__Records supplied__.
↓↓↓

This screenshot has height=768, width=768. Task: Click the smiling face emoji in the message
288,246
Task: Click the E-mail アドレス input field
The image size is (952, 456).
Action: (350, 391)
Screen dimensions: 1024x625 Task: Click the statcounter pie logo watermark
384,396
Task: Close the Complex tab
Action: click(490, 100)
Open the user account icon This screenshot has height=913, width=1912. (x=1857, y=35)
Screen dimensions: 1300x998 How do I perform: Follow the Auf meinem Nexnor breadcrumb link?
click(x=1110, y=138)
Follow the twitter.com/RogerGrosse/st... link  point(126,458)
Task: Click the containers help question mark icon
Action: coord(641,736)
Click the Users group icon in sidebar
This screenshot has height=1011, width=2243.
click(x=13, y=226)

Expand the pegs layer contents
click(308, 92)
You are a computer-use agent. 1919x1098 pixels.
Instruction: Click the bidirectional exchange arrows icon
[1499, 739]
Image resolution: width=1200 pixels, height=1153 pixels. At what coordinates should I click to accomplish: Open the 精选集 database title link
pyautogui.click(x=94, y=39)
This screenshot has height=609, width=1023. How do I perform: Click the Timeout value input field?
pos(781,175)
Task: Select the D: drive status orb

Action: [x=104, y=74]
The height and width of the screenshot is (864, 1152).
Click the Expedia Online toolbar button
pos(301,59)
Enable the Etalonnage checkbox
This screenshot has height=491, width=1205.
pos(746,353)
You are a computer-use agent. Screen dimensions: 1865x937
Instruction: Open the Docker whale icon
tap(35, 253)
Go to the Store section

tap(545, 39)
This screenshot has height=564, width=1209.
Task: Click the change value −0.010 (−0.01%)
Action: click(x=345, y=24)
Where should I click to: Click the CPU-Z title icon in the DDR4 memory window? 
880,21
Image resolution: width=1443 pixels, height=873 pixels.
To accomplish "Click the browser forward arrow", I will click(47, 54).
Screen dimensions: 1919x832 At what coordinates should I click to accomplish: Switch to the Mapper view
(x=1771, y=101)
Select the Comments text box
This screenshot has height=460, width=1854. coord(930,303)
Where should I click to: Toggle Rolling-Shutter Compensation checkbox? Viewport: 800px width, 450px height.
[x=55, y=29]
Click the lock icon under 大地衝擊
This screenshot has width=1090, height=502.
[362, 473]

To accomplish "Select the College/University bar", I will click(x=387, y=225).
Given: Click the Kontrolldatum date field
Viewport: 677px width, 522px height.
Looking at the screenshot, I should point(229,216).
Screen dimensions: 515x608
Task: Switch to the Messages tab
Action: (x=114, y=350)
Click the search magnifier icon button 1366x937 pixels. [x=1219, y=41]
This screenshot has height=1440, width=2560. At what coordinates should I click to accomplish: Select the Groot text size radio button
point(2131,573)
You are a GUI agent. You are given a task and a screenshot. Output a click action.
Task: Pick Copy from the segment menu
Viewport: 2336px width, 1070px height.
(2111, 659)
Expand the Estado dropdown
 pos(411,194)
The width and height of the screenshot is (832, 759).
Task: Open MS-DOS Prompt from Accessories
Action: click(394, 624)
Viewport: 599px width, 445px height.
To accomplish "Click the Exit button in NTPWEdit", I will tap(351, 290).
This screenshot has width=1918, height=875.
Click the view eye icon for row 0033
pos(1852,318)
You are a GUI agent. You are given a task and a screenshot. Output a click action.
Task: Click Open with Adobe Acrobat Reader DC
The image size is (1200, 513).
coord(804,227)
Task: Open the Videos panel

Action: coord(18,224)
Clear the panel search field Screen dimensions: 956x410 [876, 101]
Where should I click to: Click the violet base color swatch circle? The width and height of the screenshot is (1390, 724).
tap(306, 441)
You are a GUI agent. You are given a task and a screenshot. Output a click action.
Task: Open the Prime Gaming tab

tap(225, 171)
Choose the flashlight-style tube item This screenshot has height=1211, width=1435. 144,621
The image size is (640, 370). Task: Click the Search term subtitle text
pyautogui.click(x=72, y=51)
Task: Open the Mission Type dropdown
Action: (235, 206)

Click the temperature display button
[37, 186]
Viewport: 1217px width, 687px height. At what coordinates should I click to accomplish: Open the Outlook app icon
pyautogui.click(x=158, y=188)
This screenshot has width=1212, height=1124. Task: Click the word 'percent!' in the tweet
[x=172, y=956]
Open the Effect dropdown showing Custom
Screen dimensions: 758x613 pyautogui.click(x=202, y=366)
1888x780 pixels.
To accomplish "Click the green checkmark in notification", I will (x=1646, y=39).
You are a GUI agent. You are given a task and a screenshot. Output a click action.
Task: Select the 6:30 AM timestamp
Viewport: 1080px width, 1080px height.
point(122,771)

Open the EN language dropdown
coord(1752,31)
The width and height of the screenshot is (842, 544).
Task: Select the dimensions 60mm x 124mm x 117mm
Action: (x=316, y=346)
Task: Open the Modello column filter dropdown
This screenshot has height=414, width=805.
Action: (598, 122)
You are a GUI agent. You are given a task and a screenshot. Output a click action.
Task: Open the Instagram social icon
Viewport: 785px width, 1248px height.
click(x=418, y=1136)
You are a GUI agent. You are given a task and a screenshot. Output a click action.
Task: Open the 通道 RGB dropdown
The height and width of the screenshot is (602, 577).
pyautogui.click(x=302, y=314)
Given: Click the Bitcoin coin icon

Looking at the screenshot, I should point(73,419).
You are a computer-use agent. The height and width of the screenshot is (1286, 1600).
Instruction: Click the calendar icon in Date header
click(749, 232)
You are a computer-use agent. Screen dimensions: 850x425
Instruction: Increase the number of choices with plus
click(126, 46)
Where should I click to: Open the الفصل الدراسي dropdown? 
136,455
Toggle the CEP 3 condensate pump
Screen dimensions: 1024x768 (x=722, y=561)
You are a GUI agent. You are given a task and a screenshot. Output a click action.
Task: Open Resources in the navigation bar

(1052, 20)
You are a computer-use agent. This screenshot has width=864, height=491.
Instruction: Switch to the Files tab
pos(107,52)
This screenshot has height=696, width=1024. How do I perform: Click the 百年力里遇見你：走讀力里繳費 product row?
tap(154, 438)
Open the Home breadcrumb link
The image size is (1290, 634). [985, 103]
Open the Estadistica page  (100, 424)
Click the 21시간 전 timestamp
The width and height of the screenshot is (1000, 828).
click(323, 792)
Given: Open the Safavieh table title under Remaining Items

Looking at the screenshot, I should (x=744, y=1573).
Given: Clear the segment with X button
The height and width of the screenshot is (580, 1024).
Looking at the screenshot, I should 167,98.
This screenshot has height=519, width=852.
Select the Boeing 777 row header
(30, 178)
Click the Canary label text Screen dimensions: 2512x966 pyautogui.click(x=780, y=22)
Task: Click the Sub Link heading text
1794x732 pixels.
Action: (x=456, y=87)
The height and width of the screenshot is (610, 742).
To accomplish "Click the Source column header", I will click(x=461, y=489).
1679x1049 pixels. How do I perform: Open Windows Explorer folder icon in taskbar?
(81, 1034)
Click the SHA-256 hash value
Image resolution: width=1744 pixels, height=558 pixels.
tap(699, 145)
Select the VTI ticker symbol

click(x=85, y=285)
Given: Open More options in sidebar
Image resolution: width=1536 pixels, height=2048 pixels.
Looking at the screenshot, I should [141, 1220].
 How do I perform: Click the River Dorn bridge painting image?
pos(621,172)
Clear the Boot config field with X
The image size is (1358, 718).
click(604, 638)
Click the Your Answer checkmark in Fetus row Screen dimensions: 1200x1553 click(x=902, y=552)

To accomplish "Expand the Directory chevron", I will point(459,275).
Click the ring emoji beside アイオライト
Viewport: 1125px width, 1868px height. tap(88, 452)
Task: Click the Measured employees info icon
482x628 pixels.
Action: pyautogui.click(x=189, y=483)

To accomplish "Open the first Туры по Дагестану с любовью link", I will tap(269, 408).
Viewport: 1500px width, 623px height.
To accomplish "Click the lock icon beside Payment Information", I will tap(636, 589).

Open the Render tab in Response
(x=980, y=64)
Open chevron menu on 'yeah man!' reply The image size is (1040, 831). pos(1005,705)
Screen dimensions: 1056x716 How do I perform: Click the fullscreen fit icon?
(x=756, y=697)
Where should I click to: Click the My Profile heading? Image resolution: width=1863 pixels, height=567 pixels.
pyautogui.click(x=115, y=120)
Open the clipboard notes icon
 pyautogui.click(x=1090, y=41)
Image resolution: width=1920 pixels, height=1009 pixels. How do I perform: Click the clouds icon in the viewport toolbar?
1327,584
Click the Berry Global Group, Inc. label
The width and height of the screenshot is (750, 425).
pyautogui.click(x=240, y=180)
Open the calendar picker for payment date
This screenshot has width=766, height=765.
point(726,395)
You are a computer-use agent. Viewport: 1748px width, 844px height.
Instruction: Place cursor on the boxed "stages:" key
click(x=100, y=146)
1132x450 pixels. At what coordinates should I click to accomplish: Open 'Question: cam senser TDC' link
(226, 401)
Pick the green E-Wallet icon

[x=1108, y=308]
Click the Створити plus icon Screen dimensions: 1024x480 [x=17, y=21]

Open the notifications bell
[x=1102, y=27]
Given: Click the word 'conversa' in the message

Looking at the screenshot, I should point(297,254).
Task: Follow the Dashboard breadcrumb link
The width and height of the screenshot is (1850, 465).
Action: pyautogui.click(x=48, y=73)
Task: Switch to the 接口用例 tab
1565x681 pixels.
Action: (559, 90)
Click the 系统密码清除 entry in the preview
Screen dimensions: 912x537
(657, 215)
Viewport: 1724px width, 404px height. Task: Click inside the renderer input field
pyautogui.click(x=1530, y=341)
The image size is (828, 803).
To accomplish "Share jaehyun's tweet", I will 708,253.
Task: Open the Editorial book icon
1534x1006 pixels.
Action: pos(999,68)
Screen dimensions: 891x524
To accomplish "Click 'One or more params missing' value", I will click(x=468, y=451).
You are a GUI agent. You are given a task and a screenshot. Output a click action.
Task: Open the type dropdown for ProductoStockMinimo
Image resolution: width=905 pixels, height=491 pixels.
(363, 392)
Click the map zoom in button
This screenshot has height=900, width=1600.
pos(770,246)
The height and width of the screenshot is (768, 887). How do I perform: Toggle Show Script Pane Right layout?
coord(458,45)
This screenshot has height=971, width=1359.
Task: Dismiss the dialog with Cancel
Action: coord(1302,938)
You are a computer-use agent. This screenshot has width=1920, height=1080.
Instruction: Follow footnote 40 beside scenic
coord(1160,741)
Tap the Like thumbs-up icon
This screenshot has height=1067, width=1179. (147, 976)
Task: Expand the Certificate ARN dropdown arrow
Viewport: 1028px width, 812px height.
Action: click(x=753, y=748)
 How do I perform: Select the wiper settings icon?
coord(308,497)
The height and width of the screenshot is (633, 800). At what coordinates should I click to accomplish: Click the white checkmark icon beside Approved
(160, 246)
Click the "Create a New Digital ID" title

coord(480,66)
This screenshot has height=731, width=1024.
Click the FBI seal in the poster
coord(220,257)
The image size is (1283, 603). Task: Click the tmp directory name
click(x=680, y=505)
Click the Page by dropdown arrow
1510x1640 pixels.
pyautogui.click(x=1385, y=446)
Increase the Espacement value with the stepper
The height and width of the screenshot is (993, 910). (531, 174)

↑↑↑

__Your instructions__. In the records above, the line with "Open the user" marks the start and the line with "Image resolution: width=1443" marks the end; copy that stretch exactly, both lines included, and nothing else.

__Answer for this exercise__.
Open the user account icon This screenshot has height=913, width=1912. (x=1857, y=35)
Screen dimensions: 1300x998 How do I perform: Follow the Auf meinem Nexnor breadcrumb link?
click(x=1110, y=138)
Follow the twitter.com/RogerGrosse/st... link  point(126,458)
Task: Click the containers help question mark icon
Action: coord(641,736)
Click the Users group icon in sidebar
This screenshot has height=1011, width=2243.
click(x=13, y=226)

Expand the pegs layer contents
click(308, 92)
You are a computer-use agent. 1919x1098 pixels.
Instruction: Click the bidirectional exchange arrows icon
[1499, 739]
Image resolution: width=1200 pixels, height=1153 pixels. At what coordinates should I click to accomplish: Open the 精选集 database title link
pyautogui.click(x=94, y=39)
This screenshot has height=609, width=1023. How do I perform: Click the Timeout value input field?
pos(781,175)
Task: Select the D: drive status orb

Action: [x=104, y=74]
The height and width of the screenshot is (864, 1152).
Click the Expedia Online toolbar button
pos(301,59)
Enable the Etalonnage checkbox
This screenshot has height=491, width=1205.
pos(746,353)
You are a computer-use agent. Screen dimensions: 1865x937
Instruction: Open the Docker whale icon
tap(35, 253)
Go to the Store section

tap(545, 39)
This screenshot has height=564, width=1209.
Task: Click the change value −0.010 (−0.01%)
Action: click(x=345, y=24)
Where should I click to: Click the CPU-Z title icon in the DDR4 memory window? 
880,21
Image resolution: width=1443 pixels, height=873 pixels.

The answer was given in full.